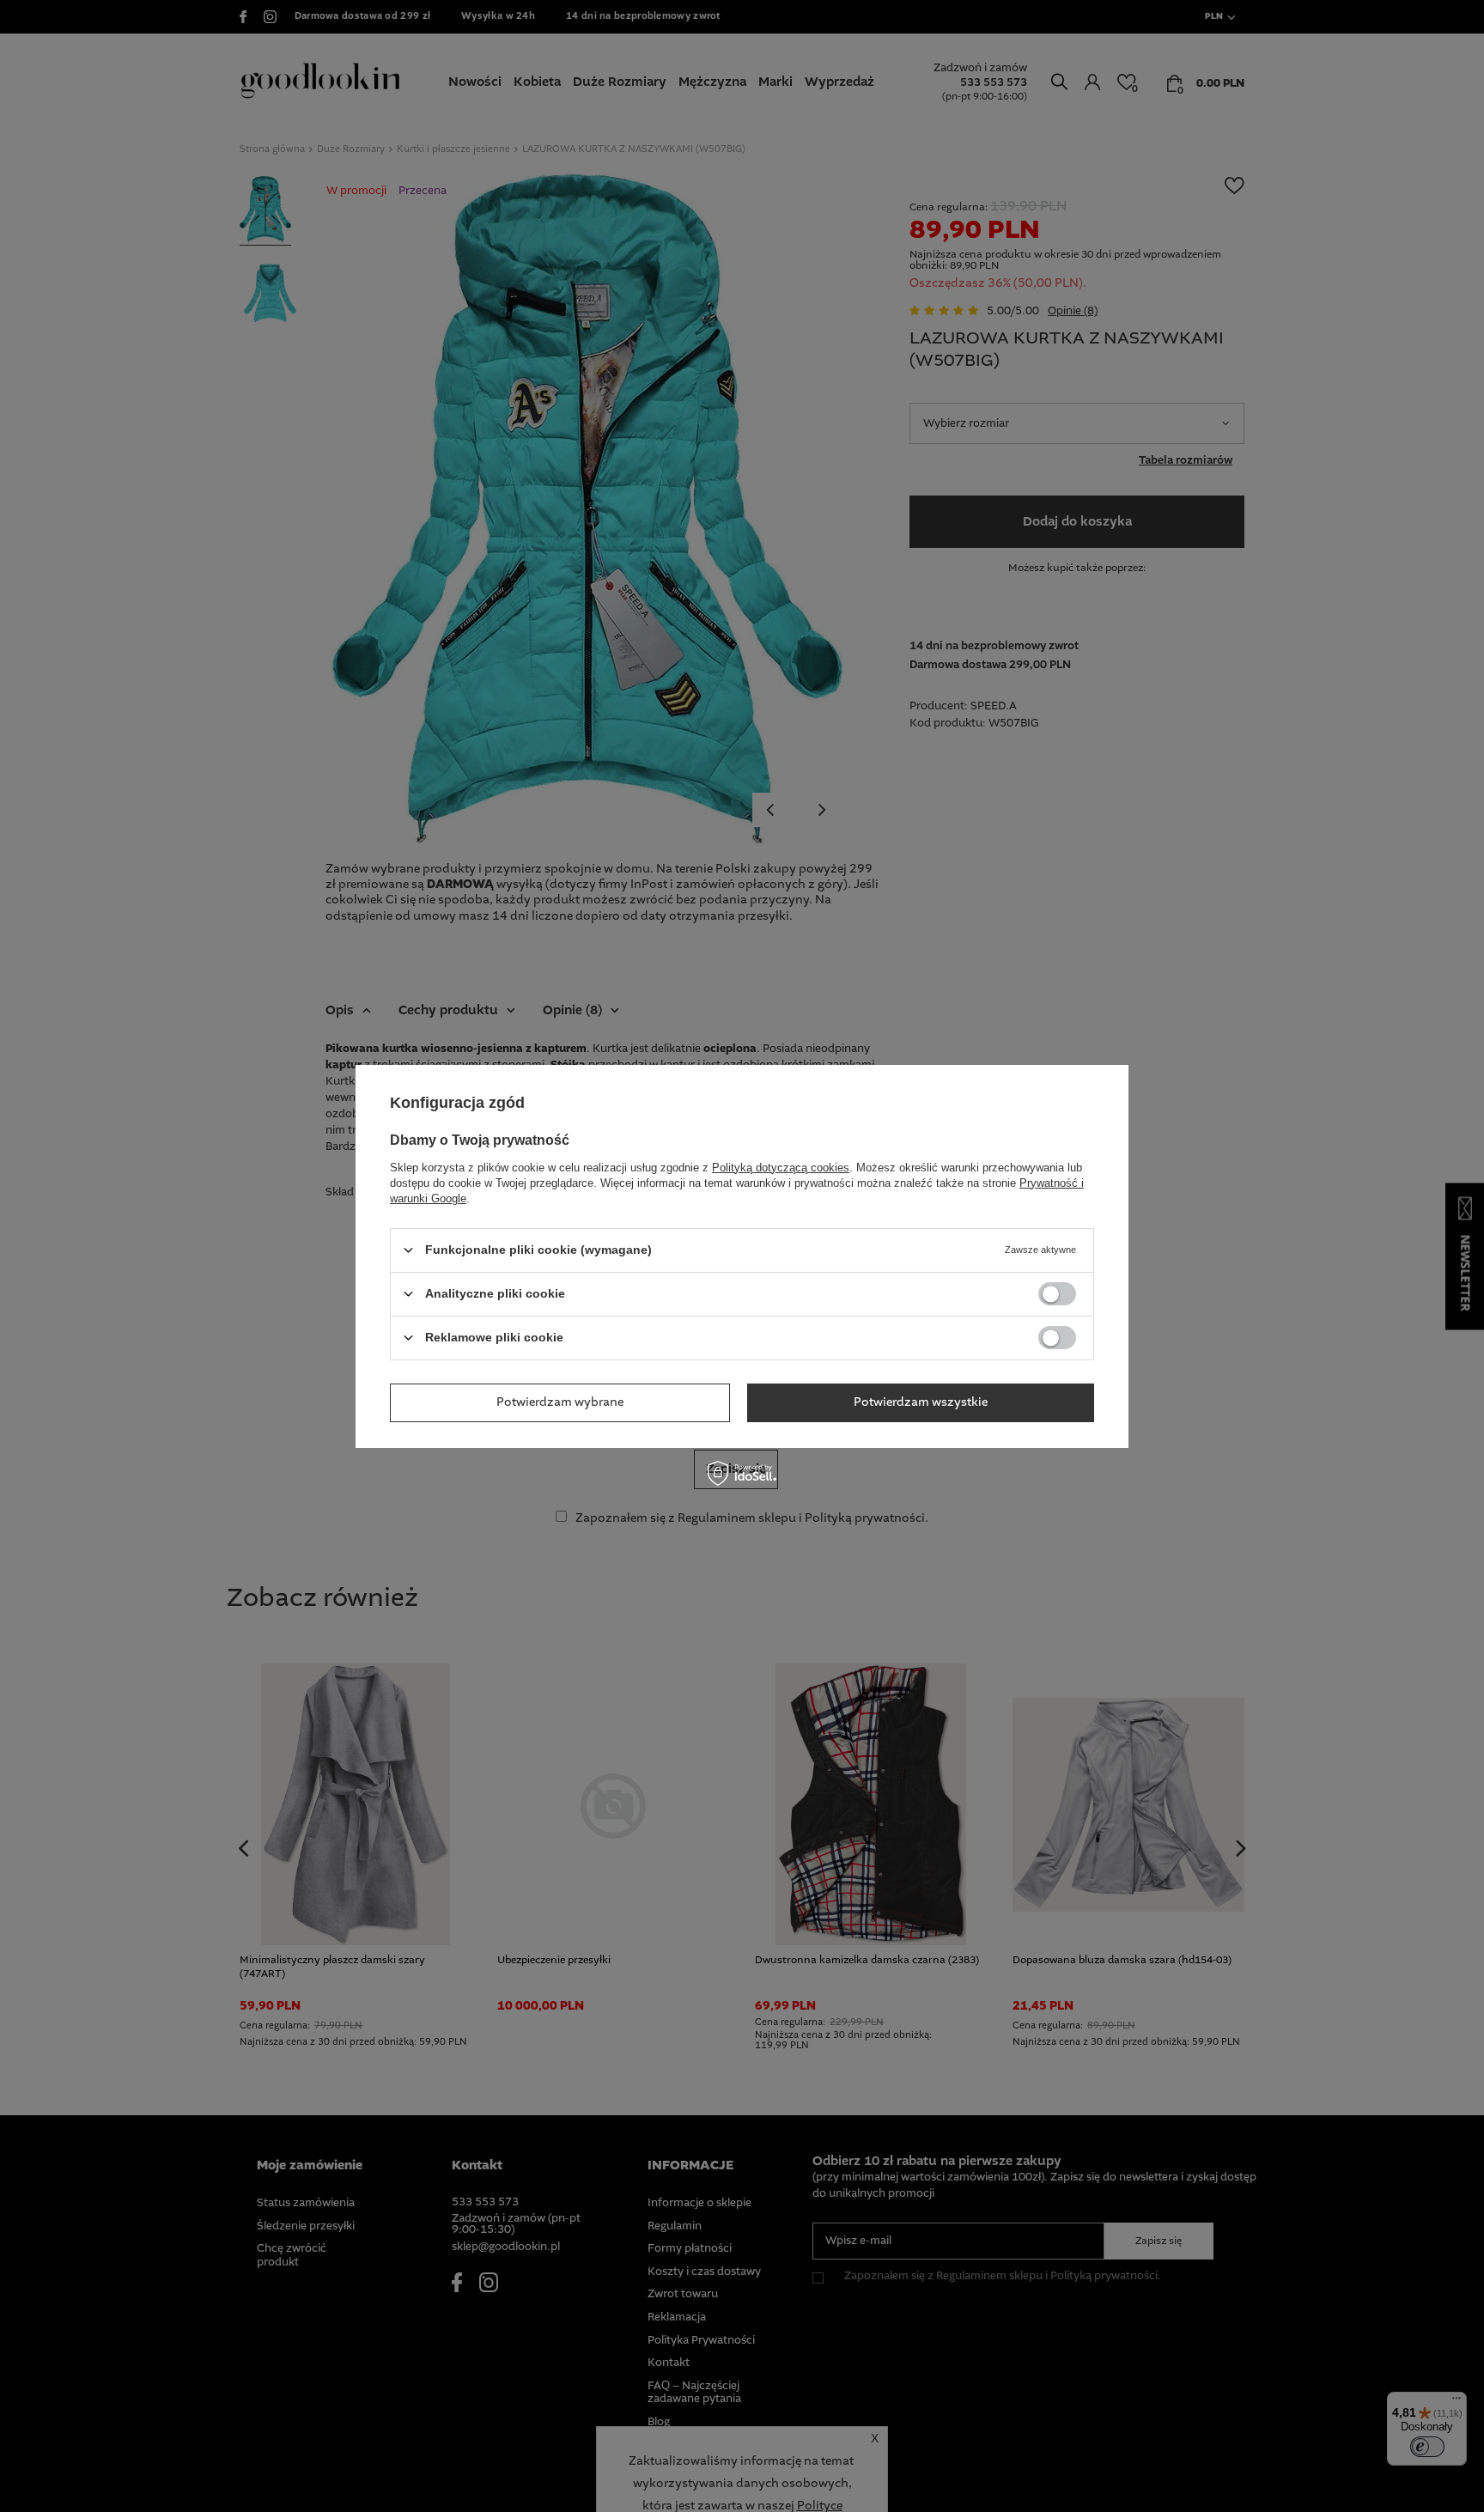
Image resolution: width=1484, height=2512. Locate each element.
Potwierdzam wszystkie (921, 1402)
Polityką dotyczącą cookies (780, 1166)
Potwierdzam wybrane (559, 1402)
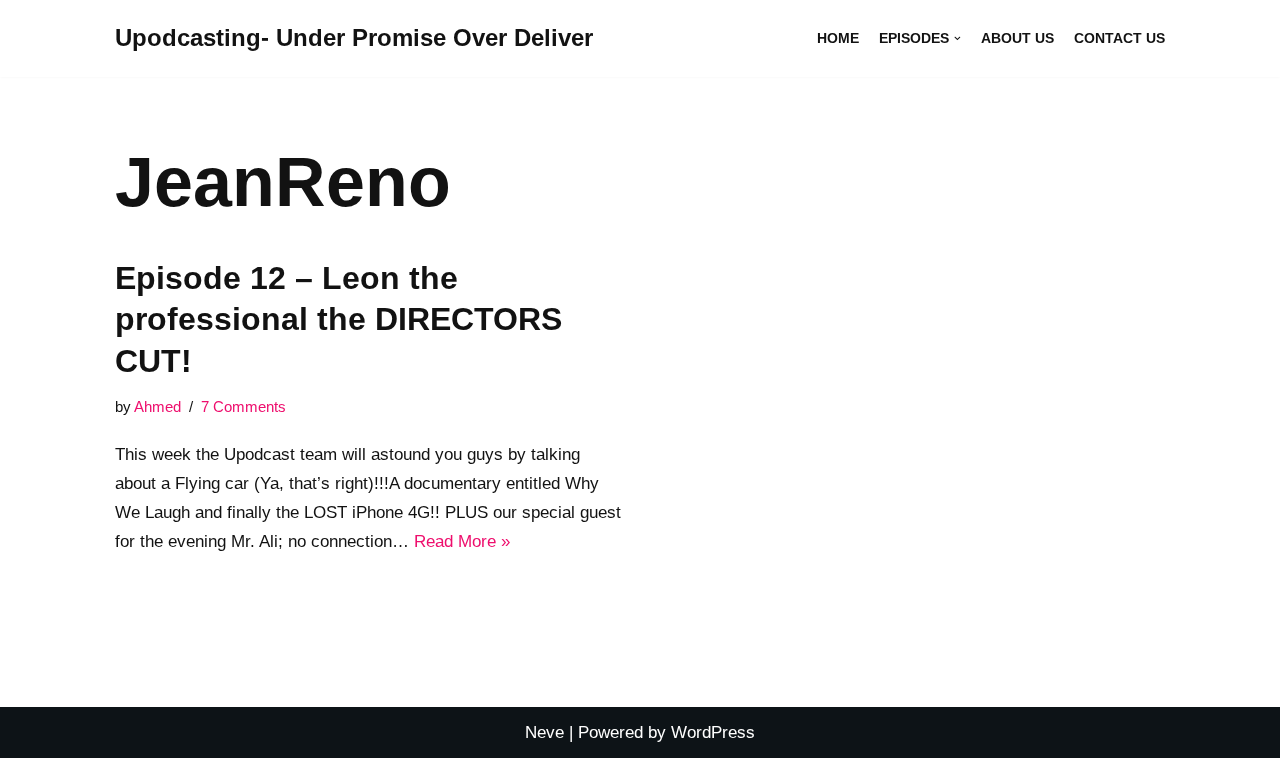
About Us (1017, 38)
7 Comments (243, 406)
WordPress (713, 732)
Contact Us (1119, 38)
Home (838, 38)
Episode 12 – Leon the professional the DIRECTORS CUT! (338, 319)
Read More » (462, 541)
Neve (544, 732)
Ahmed (157, 406)
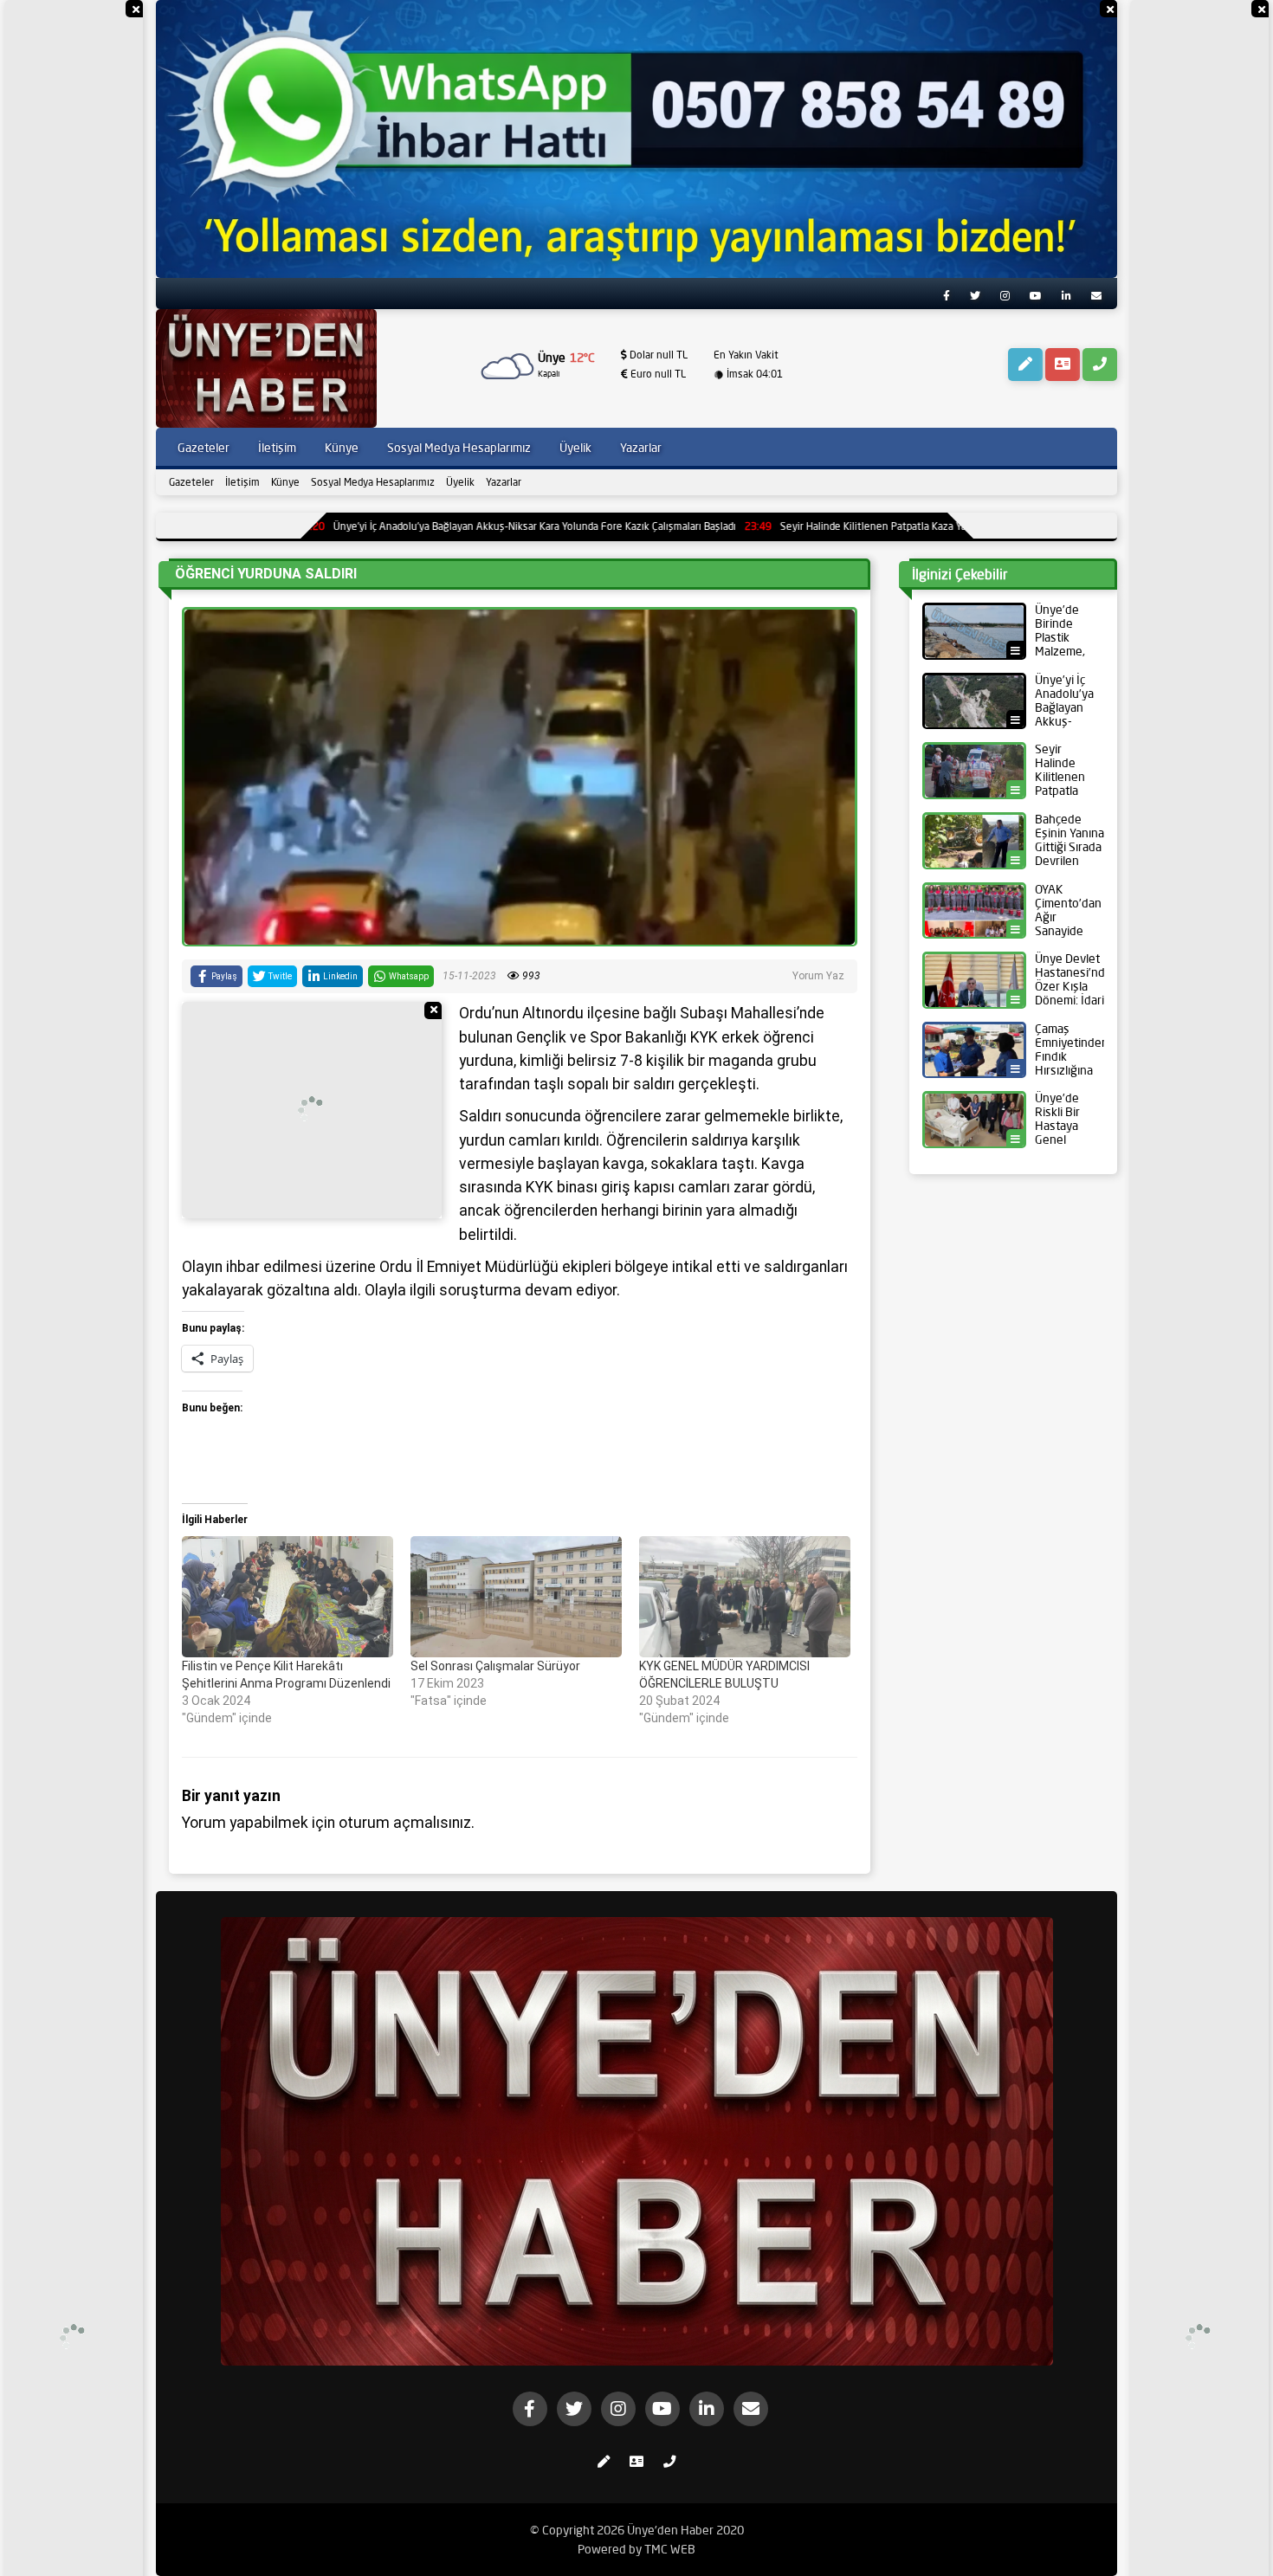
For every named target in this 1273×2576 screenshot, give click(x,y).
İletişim (242, 481)
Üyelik (460, 481)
+ + +
Go through the records and report each line that contains "Potwierdzam".

ANSWER AREA →
Potwierdzam wszystkie (921, 1402)
Potwierdzam wybrane (559, 1402)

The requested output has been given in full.